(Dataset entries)
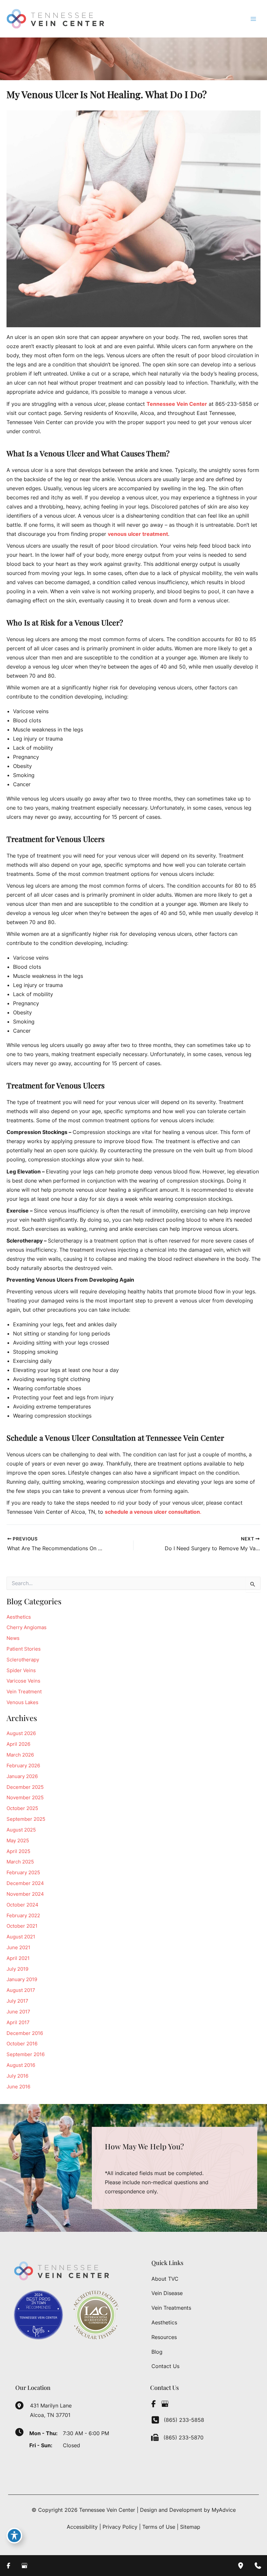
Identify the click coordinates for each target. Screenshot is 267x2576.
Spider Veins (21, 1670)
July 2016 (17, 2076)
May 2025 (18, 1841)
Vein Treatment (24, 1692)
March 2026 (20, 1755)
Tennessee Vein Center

» **Assignment**: Please copy the data above exactly, omitting the pictures.

» **Finished task**:
Identify the click coordinates for each target. Screenshot is 267x2576.
Spider Veins (21, 1670)
July 2016 (17, 2076)
May 2025 (18, 1841)
Vein Treatment (24, 1692)
March 2026 (20, 1755)
Tennessee Vein Center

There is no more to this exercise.